↓↓↓
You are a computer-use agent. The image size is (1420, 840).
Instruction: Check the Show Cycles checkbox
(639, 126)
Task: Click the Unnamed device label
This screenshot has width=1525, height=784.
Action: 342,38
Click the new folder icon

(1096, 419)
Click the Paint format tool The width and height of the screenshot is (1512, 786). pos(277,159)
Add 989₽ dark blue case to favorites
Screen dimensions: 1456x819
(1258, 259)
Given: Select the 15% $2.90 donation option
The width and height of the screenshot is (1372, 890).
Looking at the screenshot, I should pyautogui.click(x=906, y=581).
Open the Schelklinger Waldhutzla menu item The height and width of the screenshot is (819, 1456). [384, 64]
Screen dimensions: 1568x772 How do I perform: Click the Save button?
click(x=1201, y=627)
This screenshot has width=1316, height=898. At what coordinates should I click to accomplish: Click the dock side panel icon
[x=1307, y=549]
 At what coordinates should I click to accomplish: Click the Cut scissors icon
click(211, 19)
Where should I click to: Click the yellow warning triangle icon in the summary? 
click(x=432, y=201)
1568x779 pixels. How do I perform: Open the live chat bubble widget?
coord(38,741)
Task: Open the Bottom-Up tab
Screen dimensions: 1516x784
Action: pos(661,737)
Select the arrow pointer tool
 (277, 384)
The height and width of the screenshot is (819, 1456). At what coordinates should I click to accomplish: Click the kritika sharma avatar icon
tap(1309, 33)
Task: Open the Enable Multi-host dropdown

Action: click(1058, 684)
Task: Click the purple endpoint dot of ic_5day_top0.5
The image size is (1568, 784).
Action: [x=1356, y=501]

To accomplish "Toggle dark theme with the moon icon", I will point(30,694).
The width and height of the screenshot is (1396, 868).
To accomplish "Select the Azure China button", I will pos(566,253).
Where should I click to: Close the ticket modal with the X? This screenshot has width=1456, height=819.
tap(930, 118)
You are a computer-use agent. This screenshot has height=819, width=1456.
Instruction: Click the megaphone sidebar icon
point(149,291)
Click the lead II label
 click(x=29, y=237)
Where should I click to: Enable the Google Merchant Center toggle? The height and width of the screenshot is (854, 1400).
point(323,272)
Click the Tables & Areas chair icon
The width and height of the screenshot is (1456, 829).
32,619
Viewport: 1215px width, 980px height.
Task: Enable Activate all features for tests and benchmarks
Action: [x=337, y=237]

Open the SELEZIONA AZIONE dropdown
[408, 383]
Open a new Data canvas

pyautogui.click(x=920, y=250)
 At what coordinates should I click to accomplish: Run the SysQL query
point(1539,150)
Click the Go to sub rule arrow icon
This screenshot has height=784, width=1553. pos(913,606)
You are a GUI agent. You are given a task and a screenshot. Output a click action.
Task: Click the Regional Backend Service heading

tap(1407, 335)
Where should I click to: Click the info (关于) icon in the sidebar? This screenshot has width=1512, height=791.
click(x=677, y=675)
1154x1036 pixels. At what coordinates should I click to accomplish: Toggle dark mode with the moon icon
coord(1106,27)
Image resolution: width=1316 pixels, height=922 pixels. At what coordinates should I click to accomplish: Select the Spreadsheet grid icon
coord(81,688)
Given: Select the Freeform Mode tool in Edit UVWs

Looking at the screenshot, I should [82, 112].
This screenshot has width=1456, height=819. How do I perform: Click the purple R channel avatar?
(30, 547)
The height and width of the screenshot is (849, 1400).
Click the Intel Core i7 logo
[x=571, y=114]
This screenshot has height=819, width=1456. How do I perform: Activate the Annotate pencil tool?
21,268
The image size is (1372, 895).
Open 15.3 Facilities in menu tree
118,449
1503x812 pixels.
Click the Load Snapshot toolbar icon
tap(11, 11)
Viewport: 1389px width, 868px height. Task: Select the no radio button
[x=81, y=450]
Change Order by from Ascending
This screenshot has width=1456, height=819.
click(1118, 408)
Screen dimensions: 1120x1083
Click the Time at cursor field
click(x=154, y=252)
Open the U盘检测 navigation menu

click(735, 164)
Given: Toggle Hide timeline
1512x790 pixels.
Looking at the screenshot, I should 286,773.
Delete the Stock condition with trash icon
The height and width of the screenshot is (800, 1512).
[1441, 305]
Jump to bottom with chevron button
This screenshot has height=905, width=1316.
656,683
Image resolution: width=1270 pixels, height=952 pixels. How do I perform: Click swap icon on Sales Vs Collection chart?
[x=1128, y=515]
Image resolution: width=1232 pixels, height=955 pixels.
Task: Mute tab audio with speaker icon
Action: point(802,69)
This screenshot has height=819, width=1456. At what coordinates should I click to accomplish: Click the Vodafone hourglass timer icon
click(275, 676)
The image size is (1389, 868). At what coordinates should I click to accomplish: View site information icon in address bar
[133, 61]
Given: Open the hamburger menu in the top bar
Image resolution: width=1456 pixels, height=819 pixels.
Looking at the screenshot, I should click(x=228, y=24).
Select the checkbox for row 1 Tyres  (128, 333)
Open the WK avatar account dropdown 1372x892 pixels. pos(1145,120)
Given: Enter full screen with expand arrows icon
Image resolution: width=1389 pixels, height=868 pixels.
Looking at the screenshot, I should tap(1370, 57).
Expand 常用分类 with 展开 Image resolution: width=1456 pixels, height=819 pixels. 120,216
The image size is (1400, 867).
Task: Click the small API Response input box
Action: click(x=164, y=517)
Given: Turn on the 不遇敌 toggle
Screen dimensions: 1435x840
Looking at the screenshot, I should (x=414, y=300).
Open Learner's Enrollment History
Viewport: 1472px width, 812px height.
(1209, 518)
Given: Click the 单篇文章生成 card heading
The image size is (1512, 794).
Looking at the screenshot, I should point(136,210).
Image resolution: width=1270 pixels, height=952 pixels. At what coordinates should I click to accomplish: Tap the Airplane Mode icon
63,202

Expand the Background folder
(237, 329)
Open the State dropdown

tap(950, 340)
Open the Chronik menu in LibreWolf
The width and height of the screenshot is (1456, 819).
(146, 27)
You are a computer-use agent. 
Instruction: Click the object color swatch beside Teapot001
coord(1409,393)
↑↑↑
**Work request**
From the data above, pick out each line containing "agent" and copy it.

**Solution**
You are a computer-use agent. The image size is (1420, 840).
You are a computer-use agent. This screenshot has height=819, width=1456.
You are a GUI agent. You are given a task and a screenshot. Output a click action.
You are a computer-use agent. 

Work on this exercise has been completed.